*** Extracted text ***

Blog: Lloyds deal holds key to recovery
There is, so they say, no such thing as a free lunch. When you want something you pay for it in one way or another writes business editor Thom Kennedy.
There is, so they say, no such thing as a free lunch. When you want something you pay for it in one way or another writes business editor Thom Kennedy.
So when Northern Rock was sold to Virgin Money in a deal which left the taxpayer £400million out of pocket, I for one was willing to let that shortfall slide because of the knock-on effect of having another lender willing to inject capital into the economy.
Now we're facing some familiar territory as the government continues to dispose of the banking assets the nation acquired at the height of the financial crisis in 2008.
The Co-operative Bank's acquisition of more than 600 high street branches has left the government looking a little like it just traded its best cow for a pocket full of magic beans.
The banks' sale was expected to bring in a £1.5billion windfall for the nation, but instead, it has been sold for a down payment of only £350million.
Okay, in time that could eventually bring in £750million, but I don't think I'd be alone in feeling that in a time when the country is reducing its borrowing, maximising income against assets is one of the least painful ways to do that.
The hope, if you'll allow me to draw out the comparison a little further, is that the magic beans will eventually grow into a beanstalk, at the top of which is a goose that lays golden eggs.
Virgin has already committed to doubling its mortgage outlay, and when many high street lenders are more reluctant than ever to hand out money to either individuals or businesses, that comes as a welcome relief.
The Co-op's bank has a reputation for being one of the most customer friendly on the market - no surprise given its genesis as a customer driven entity in Rochdale in the late 19th century. If it can spread that ethos across a business which will account for an impressive 10 per cent of high street banking, then the consumer is onto a winner.
If lending for businesses and individuals increases, more money circulates in the economy, and the country can finally pull its feet from this treacly bog of a recession through which we are endeavouring to wade.
Much as we have probably been sold short on the price we have been paid for this huge swathe of assets from across Britain's high streets, it's almost nice to see the government take a gamble to get money injected into the economy.
It was important to get so many high street banks into the hands of an enthusiastic lender, even if it came at a cost of immediate capital.
But one has to wonder why the government thinks it right to dispose of an asset when it is not maximising its value, but is not willing to toss the dice when it sees the rest of the country struggling so badly.
If the £750million the treasury has missed out on is considered to be a small hit to help the rest of the economy get moving, surely it's time to increase the central authority's own spending. That deficit won't come down on cuts alone, only by generating wealth across the country, and that's going to require investment.
Today's news shows that there is room for manoeuvre if it is for the good of the economy as a whole.
Let us hope it is a lesson that is heard in the corridors of power.

*** End of Extracted text ***

▶ Task to carry out:
List each distinct sum of money in pounds that the blog post on the Lloyds deal mentions. The material after this post comes from a different source.

*** Data provided ***

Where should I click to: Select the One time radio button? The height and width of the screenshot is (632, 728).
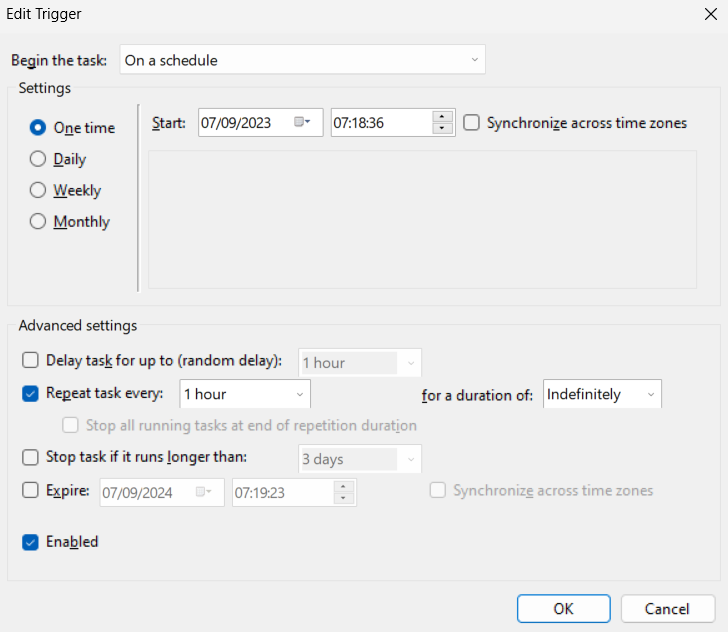(x=38, y=127)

*** End of Data provided ***

▶ Answer below:
- £400million
- £1.5billion
- £350million
- £750million